MARC STEINER: Because every president since Jimmy Carter has done everything they can do to diminish the power of unions, the laws they backed in Congress and everywhere else. I mean, that’s something that unions need to kind of realize. So where do you think the future is going to go? I mean, are you optimistic about what could happen inside unions, what you’re seeing from organizers on the ground and people actually in local unions? Or do you think that it’s a very kind of pessimistic future in terms of what unions might be able to do to regain power in the face of this huge growth of power of capital in our country in the world.
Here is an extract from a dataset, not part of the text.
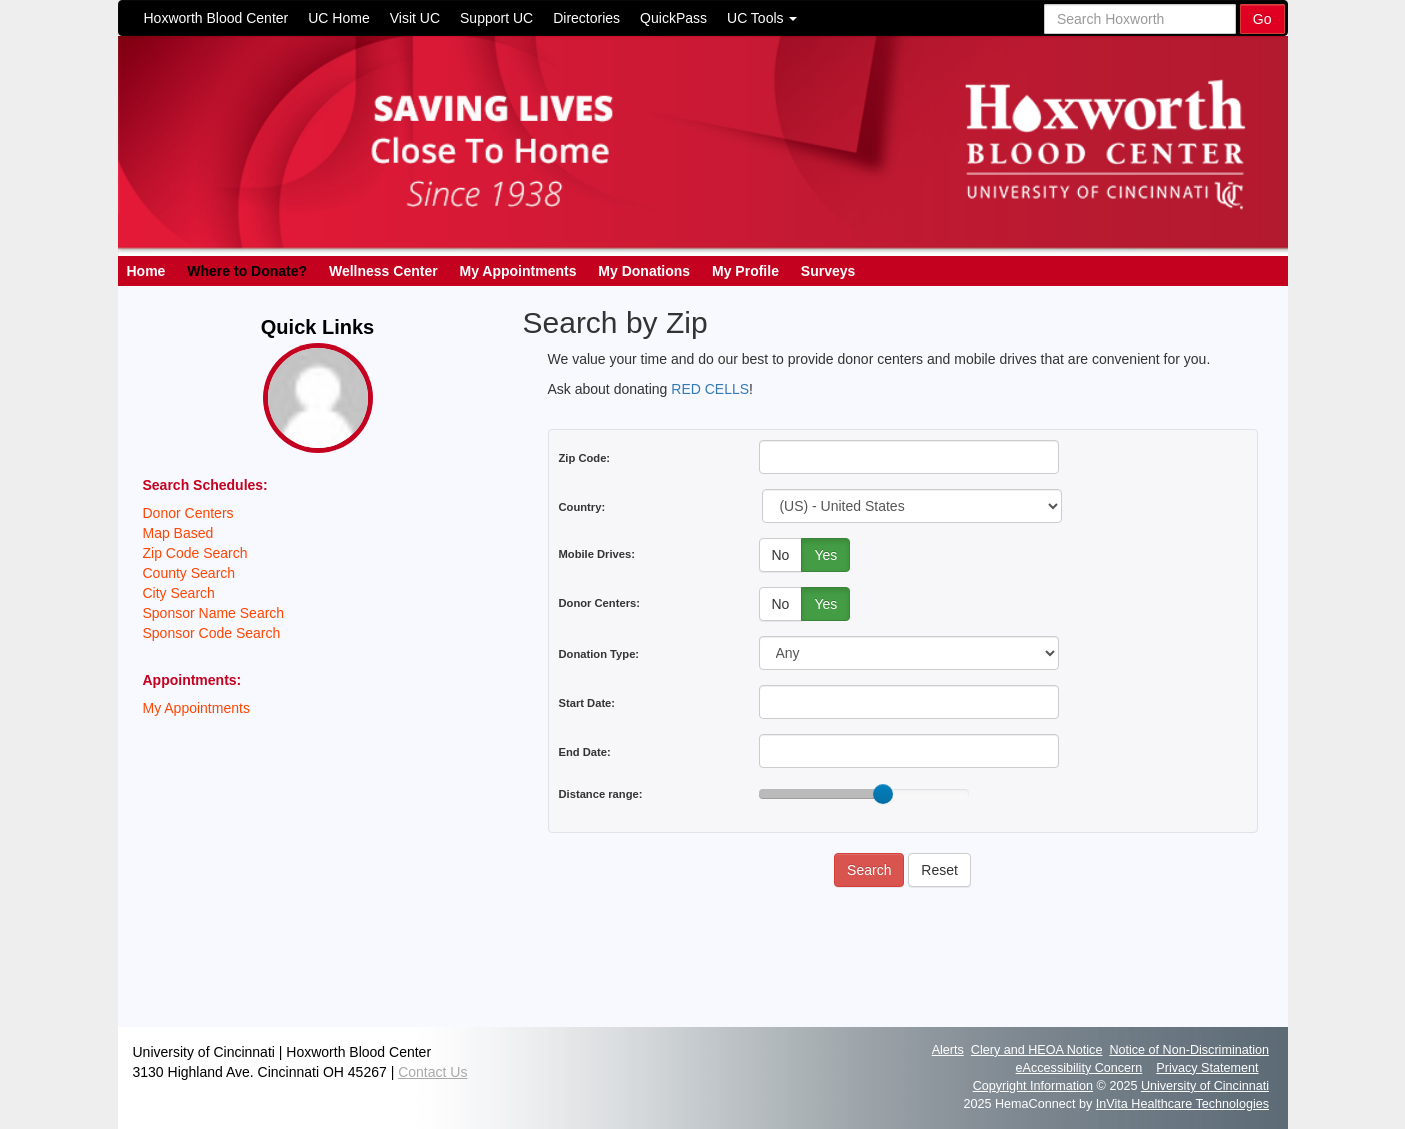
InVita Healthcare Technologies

BILL FLETCHER: Well, I’m optimistic. But in explaining my optimism, I’ve got to tell you another story. And this comes from the great film and book, The Flight of the Phoenix. And for your listeners who have not ever seen or read the story, there’s two versions of it. The original one with Jimmy Stewart is about this plane that’s flying over the Sahara and crashes, and there’s no one coming to save them. And Jimmy Stewart is the pilot. He walks around the plane and determines that the plane will never get off the ground, it’s too badly damaged. So the challenge for the survivors is this: they can sit around and wait to be rescued, which may or may not happen. The second is that they can try walking out of the desert, even though it’s a very long distance. And then there’s a third option that emerges, is there’s a German engineer on the plane who walks around and says, “You know what? We have the material and the basics to create a new plane.” And that’s what they set about doing.
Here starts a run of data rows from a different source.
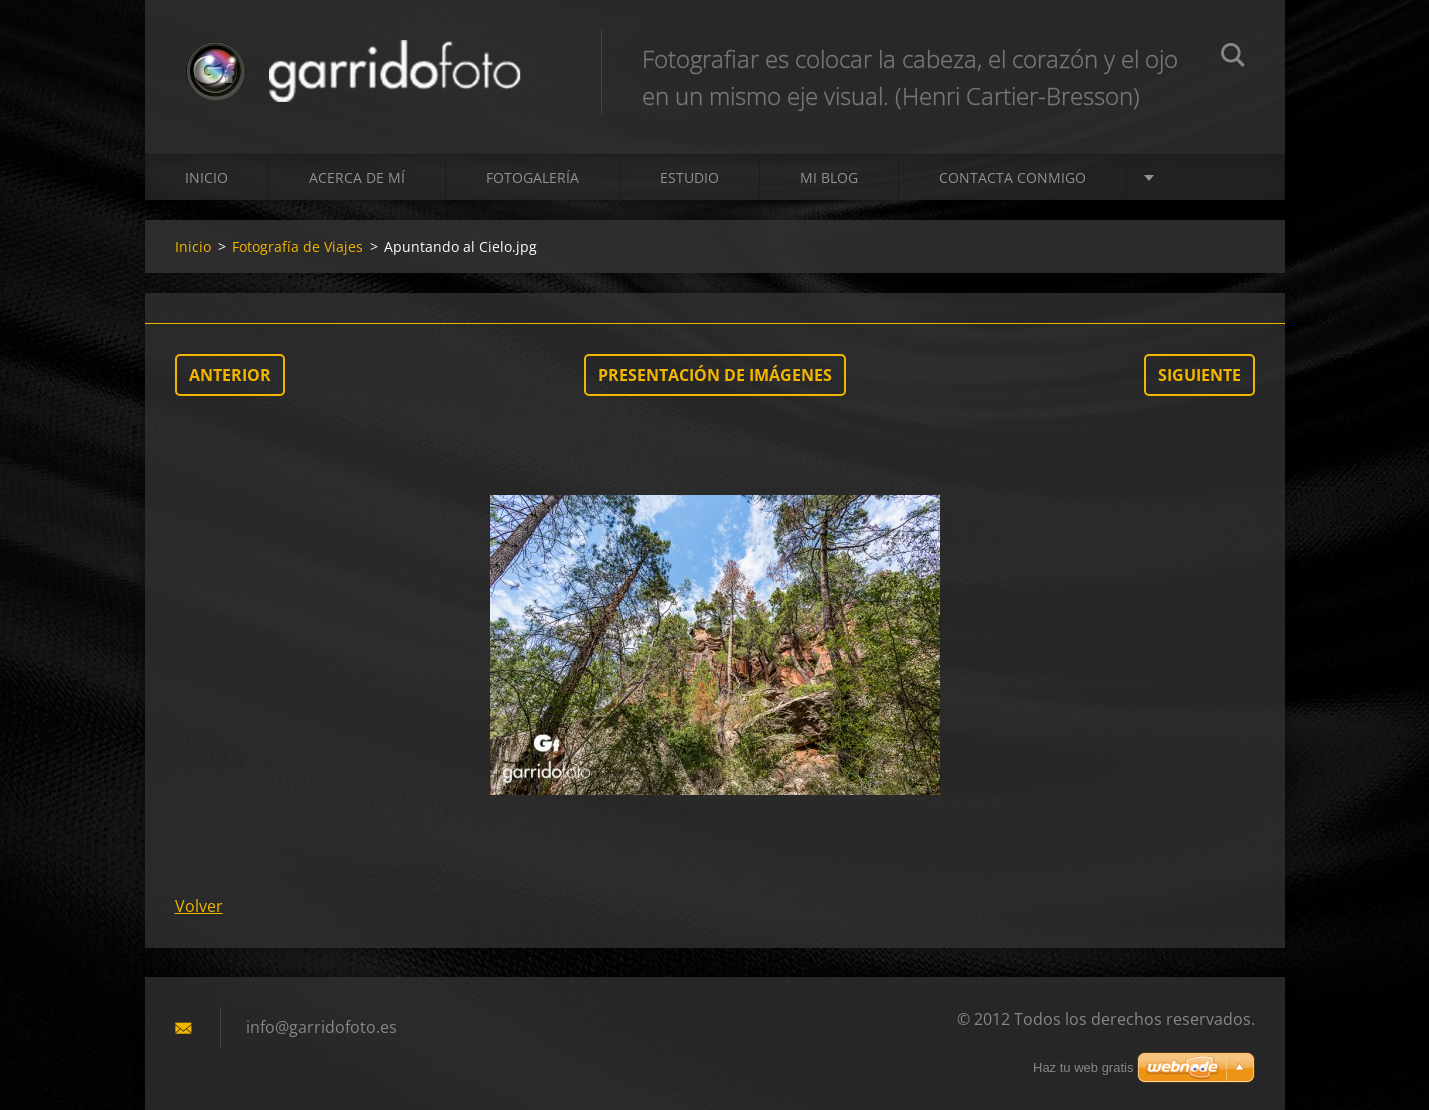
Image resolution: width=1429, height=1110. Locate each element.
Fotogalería (532, 177)
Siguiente (1199, 375)
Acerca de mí (357, 177)
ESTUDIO (689, 177)
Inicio (206, 177)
We’re at a point in the labor movement where the plane that we’ve been flying is stuck in the desert. It is not taking off. And many of the leaders believe that it’s okay to sit around and wait, and we’ll be saved. There are others that think they can walk out of the desert on their own. Their individual unions, they’ll figure out a way to get to the oasis. And then there are other people that are saying, “Now, wait a minute. We actually have the parts here where a new plane could be created.” And it’s not going to look like the old plane, but it will draw from the old plane and it will include some other things. In this case, the plane would include organizations like the New York Taxi Workers Alliance, the National Domestic Workers Alliance. It would include worker centers that are legally not classified as unions but are a part of the labor movement. And so, in that setting, you’re actually talking about the emergence of a phoenix bird.
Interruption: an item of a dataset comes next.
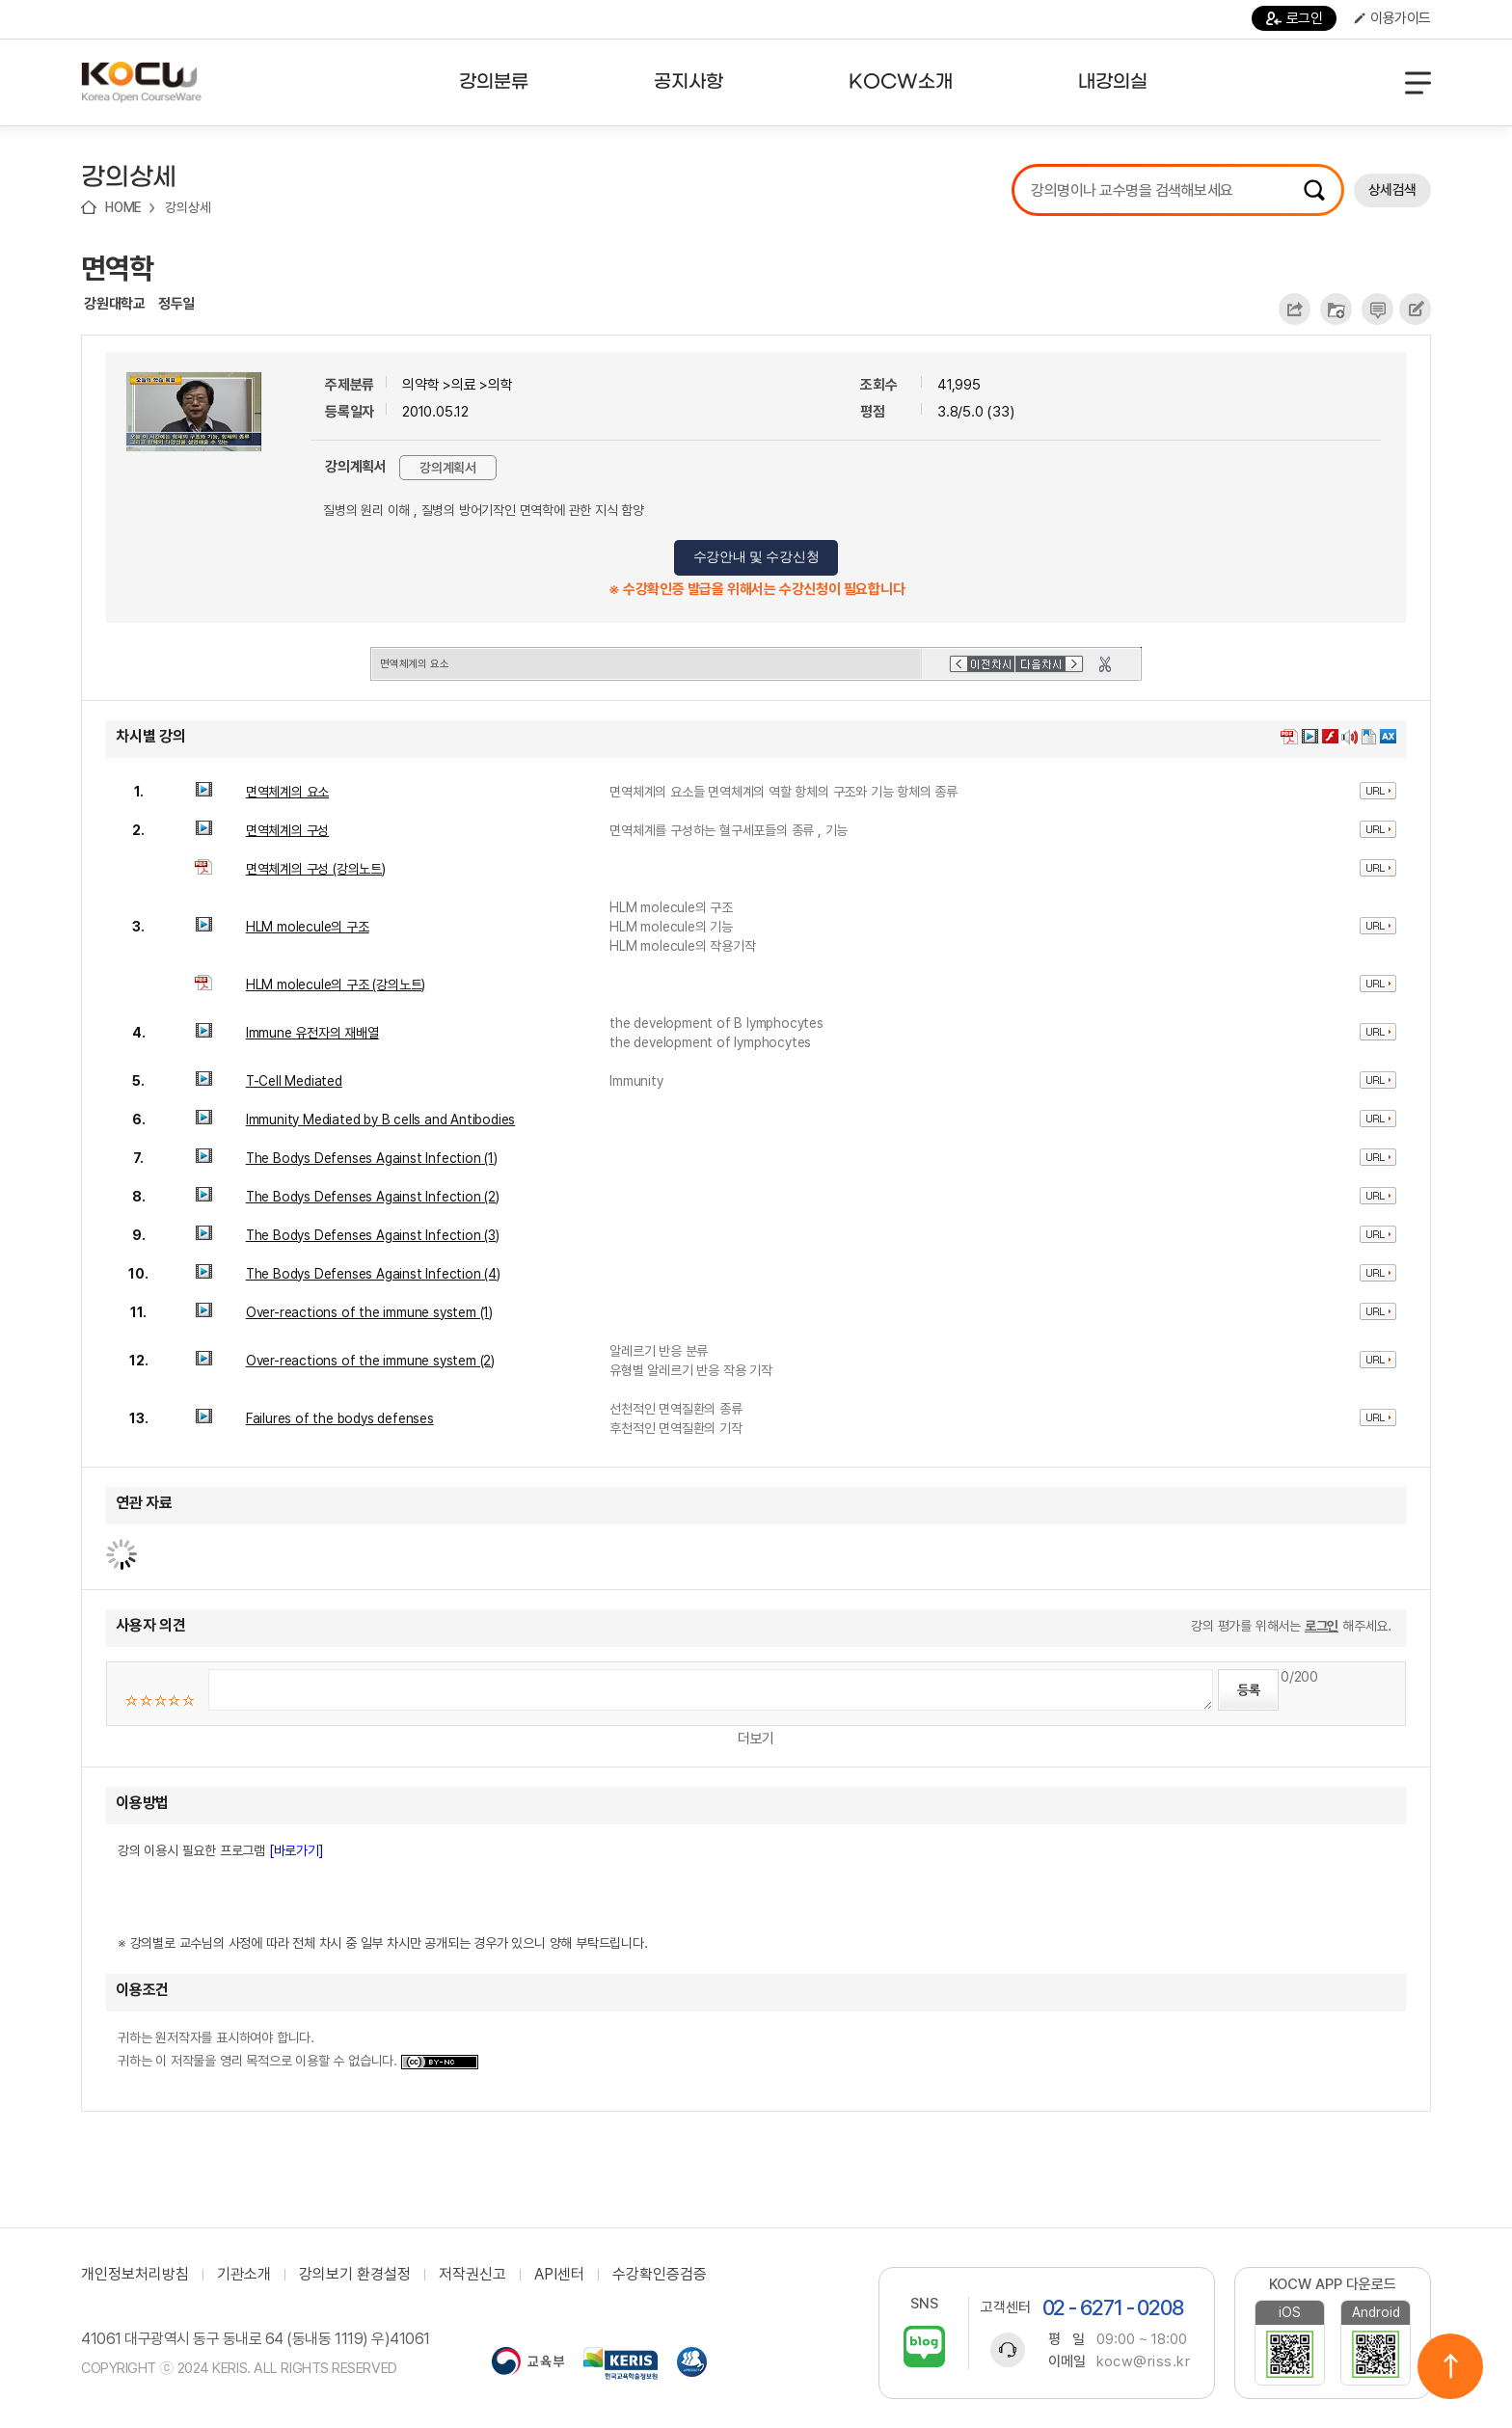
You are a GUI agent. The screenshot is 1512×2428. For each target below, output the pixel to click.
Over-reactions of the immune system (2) (370, 1360)
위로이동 (1450, 2366)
Our movement would be that phoenix bird that rises out of the ashes. So I’m optimistic because there are people that hold to that view throughout the movement. Some of them are rising into positions of power. And what they have to keep in mind is that the future is not in the past.

MARC STEINER: And that’s a really important statement you just made. And what I would love to do is continue this discussion with you and others, and kind of rebuild a discussion to actually be able to talk about how you do what you were saying just now, to rebuild the unions. Because that’s where the power is going to be, that’s what we’re missing in this country right now in terms of resistance to all of us being pushed on in this country.

BILL FLETCHER: Indeed.

MARC STEINER: So Bill Fletcher, it’s always a pleasure to talk with you. I thank you so much for taking your time with us here at The Real News.

BILL FLETCHER: My pleasure. OK. Thank you very much.

MARC STEINER: Thank you very much. Always good to see you. And I’m Marc Steiner here for The Real News Network. Thank you all for joining us. Take care.